§ EXERCISE DETAILS
Beginning with the line that contains "The height and width of the screenshot is (868, 401).", restate each line below through the final one exactly, and exclude the pictures.

§ EXTRACTED DATA
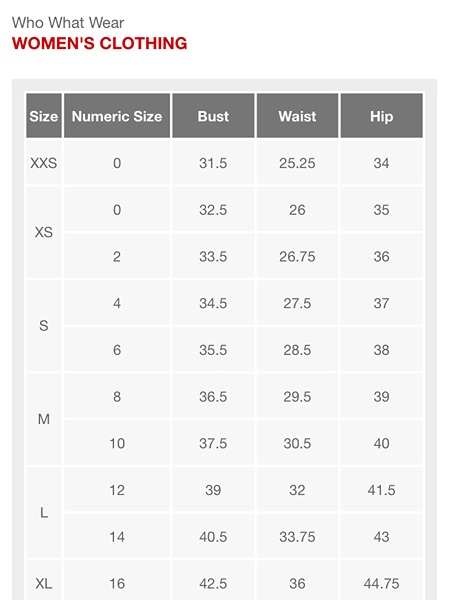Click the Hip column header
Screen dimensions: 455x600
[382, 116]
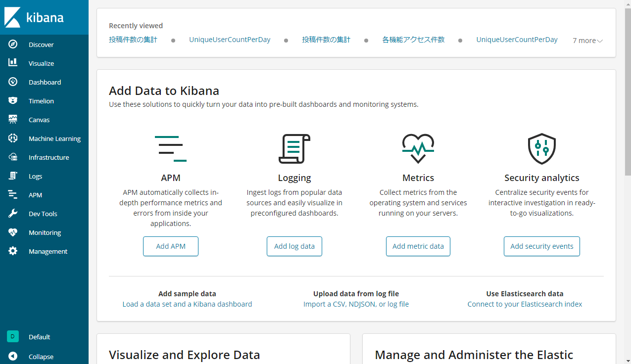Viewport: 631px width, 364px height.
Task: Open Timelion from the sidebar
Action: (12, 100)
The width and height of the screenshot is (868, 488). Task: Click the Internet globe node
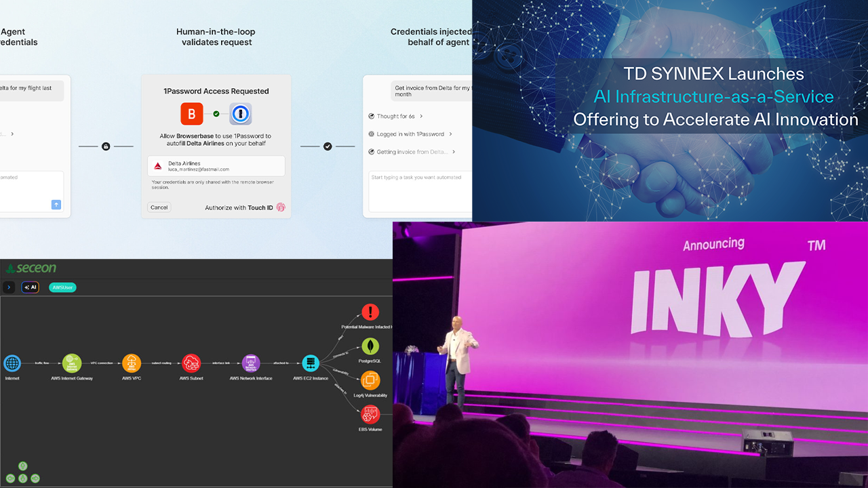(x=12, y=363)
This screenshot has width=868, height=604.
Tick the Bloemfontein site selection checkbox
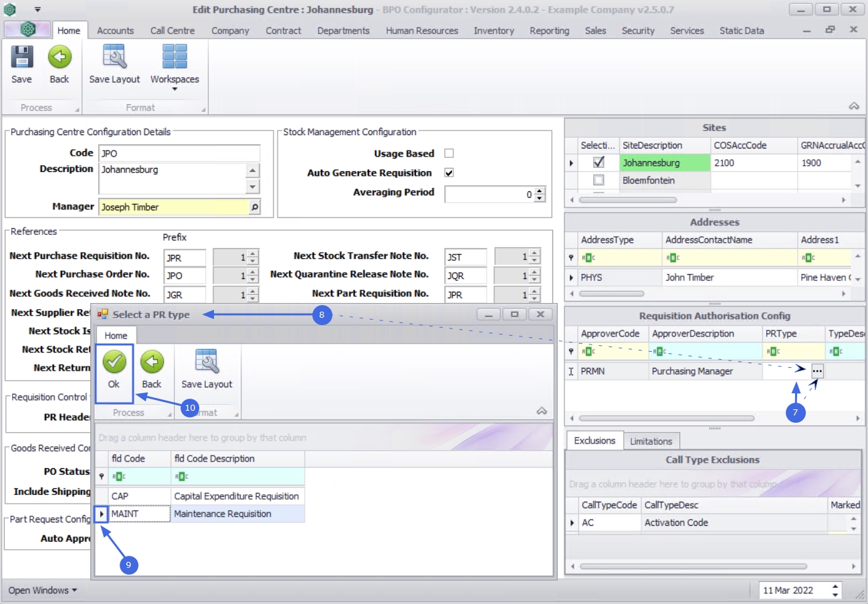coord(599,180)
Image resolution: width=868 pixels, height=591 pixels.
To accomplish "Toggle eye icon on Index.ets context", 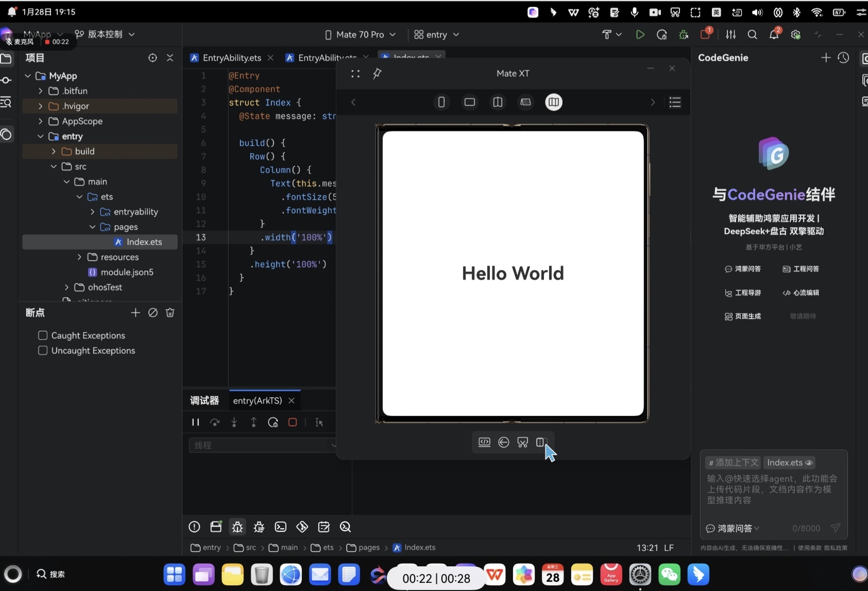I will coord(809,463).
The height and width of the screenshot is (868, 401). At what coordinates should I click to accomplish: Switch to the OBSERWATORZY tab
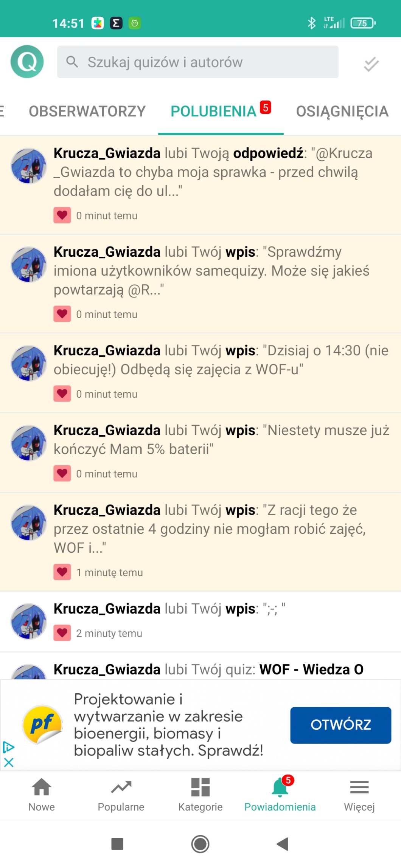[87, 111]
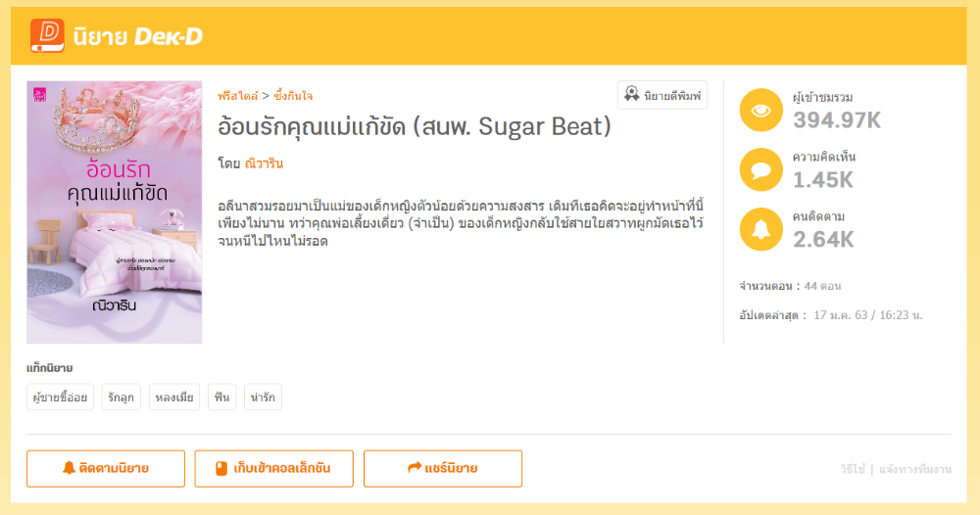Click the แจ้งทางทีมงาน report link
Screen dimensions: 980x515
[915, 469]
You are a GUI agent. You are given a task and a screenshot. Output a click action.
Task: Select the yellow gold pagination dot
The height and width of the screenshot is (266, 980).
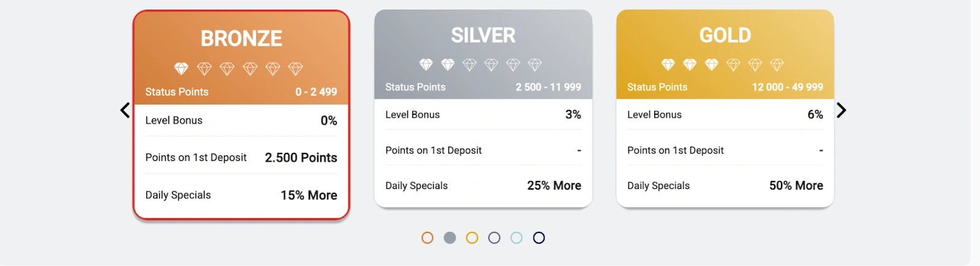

§ SOLUTION FOR THIS TASK
The height and width of the screenshot is (868, 401). At what coordinates should I click to accomplish: Switch to the OBSERWATORZY tab
[87, 111]
Click the แจ้งทางทีมงาน report link
Screen dimensions: 980x515
[915, 469]
You are a GUI agent. You are given a task and a screenshot. Output a click action.
Task: Select the yellow gold pagination dot
The height and width of the screenshot is (266, 980).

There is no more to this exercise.